- Data supplied:
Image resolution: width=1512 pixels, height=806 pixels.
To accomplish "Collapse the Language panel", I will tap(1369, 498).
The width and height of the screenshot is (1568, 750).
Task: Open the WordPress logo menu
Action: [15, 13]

- Direction:
Reproduce every line of the records above word for word.

- Correct result:
Image resolution: width=1512 pixels, height=806 pixels.
To accomplish "Collapse the Language panel", I will tap(1369, 498).
The width and height of the screenshot is (1568, 750).
Task: Open the WordPress logo menu
Action: [15, 13]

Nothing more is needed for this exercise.